■ WHAT IS BEING ASKED ■
Begin the copy at the line containing "The height and width of the screenshot is (817, 1453)." and end it at the final line of the material below, reproducing each line exactly, without images.

---------- EXERCISE MATERIALS ----------

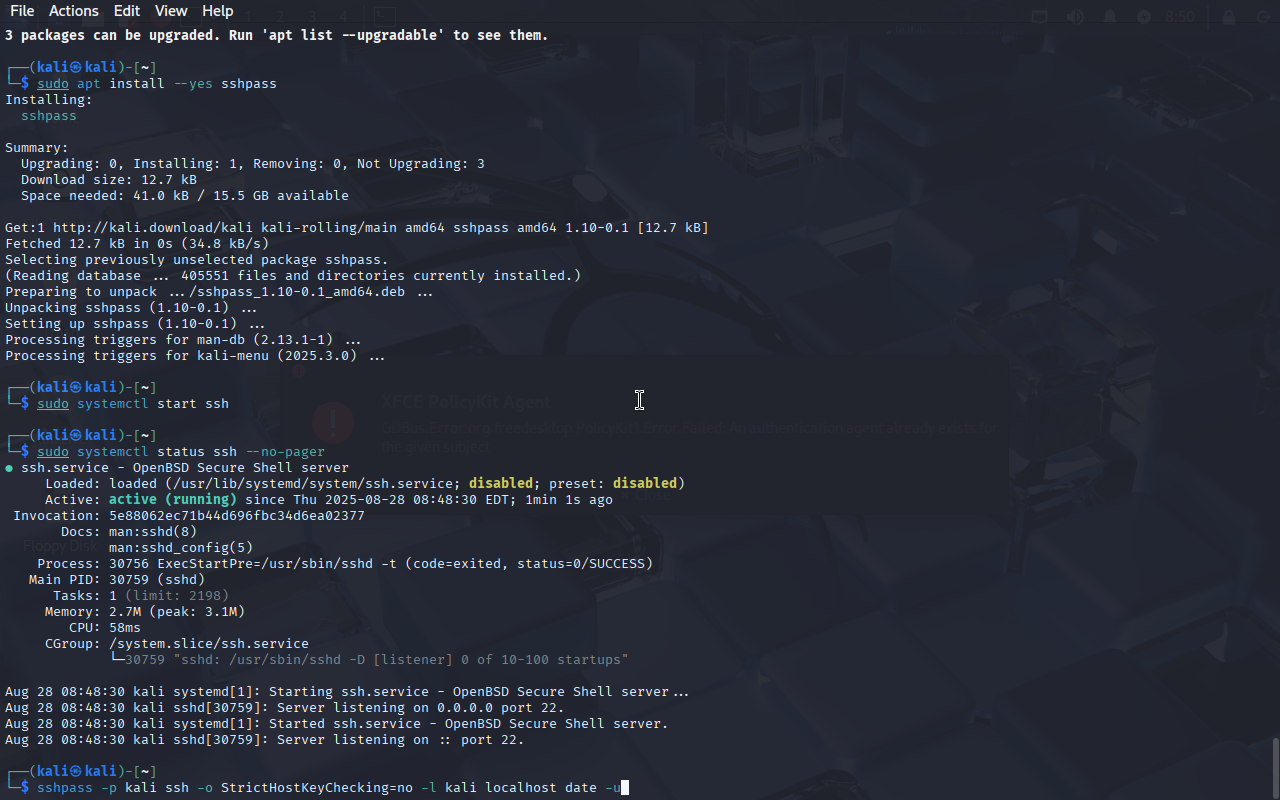Switch to workspace 2 in panel
Image resolution: width=1280 pixels, height=800 pixels.
[280, 17]
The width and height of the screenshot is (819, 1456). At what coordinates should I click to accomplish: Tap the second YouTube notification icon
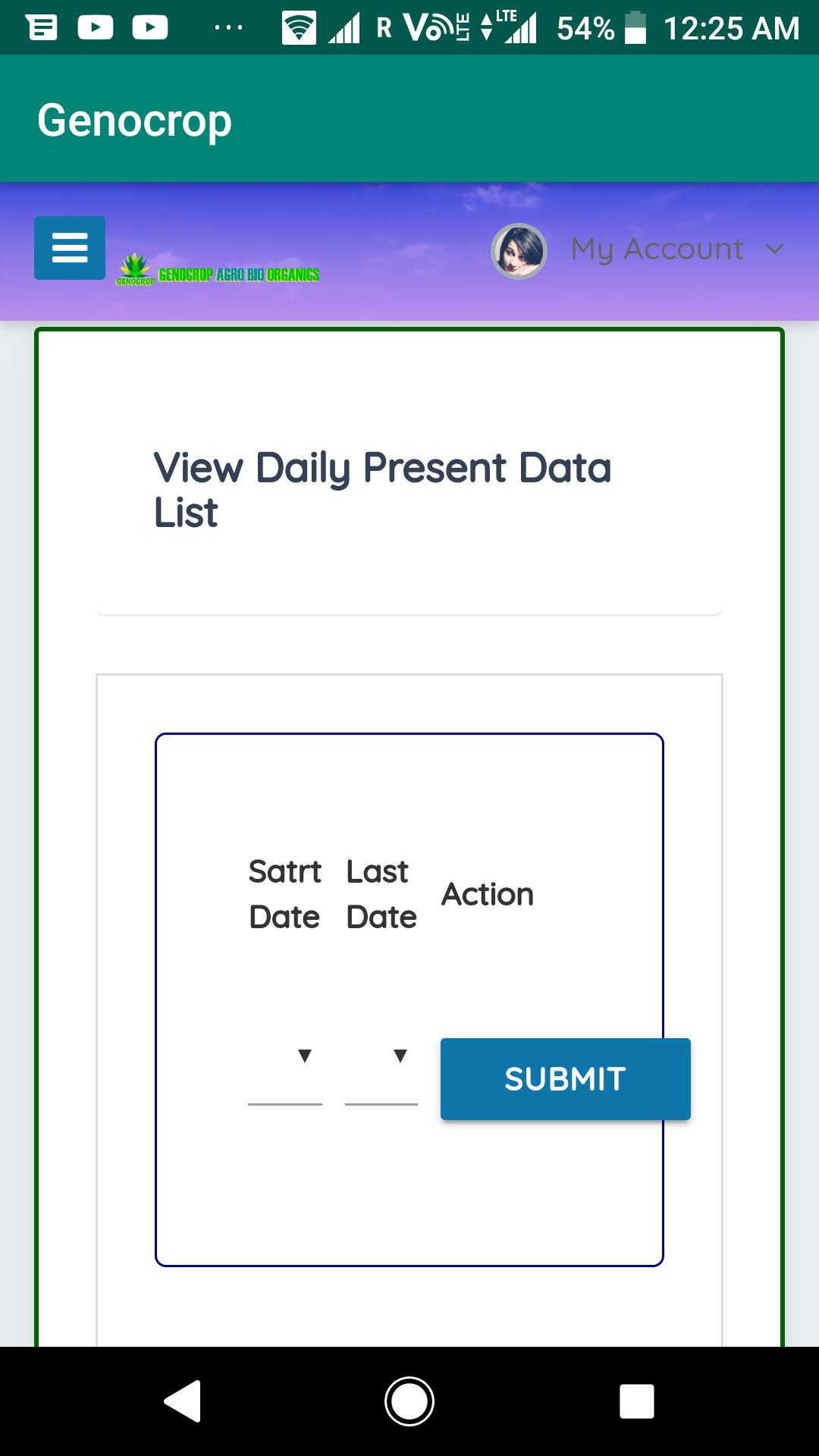[150, 28]
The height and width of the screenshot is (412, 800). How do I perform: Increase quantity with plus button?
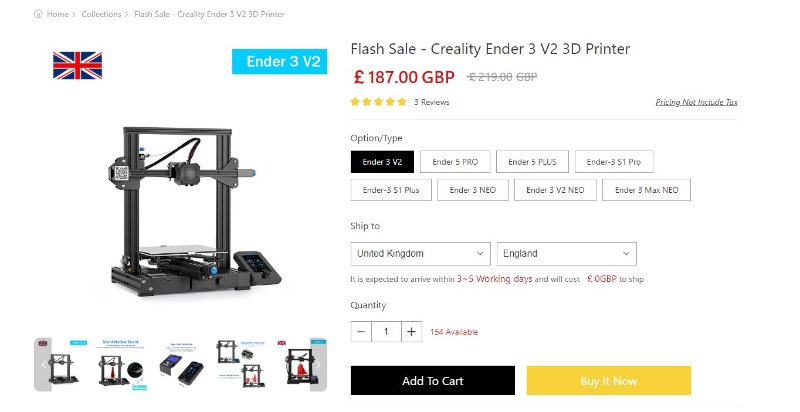(x=411, y=331)
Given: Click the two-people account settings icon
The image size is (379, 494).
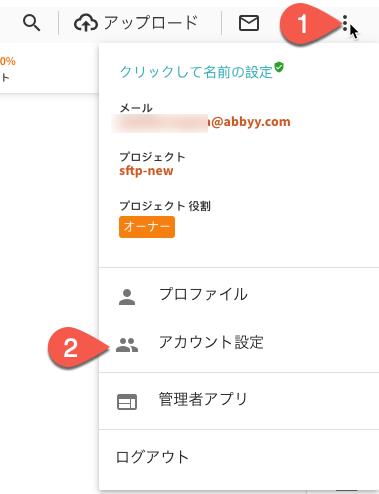Looking at the screenshot, I should [127, 345].
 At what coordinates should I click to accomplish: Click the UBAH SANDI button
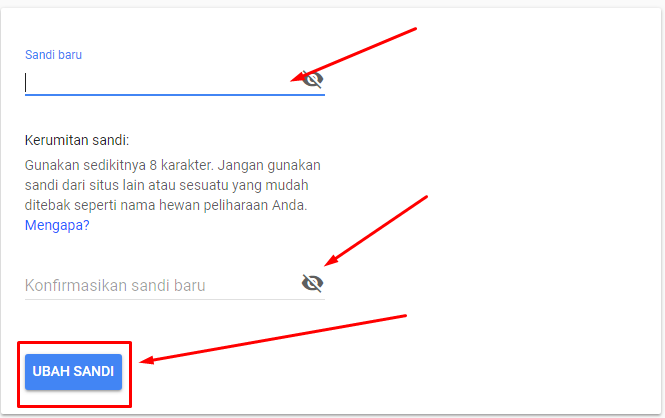(x=73, y=372)
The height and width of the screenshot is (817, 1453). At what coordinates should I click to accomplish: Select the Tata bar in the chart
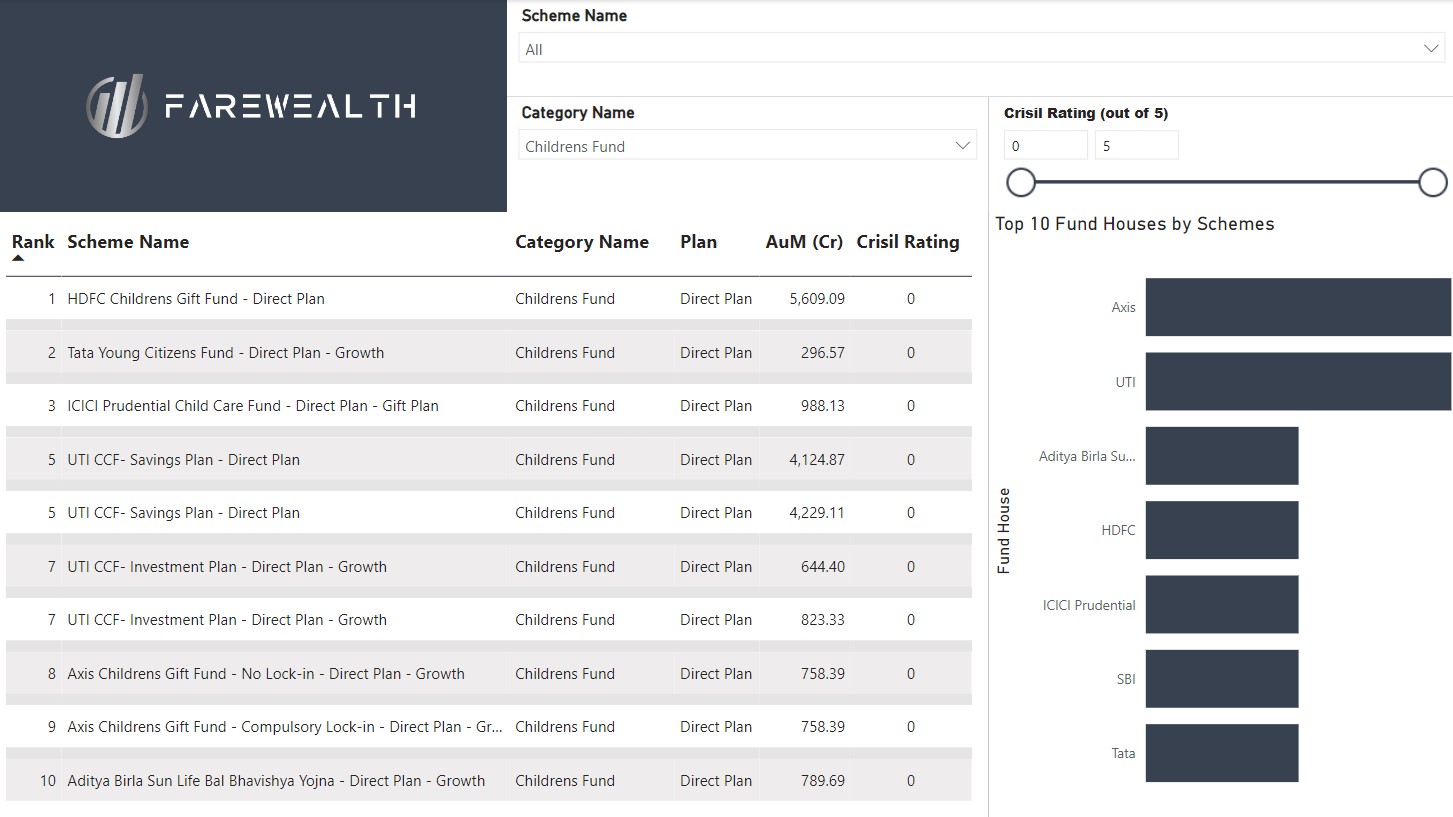click(1221, 753)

----------

■ EXPECTED ANSWER ■
The height and width of the screenshot is (817, 1453). At what coordinates should I click to accomplish: Select the Tata bar in the chart
click(1221, 753)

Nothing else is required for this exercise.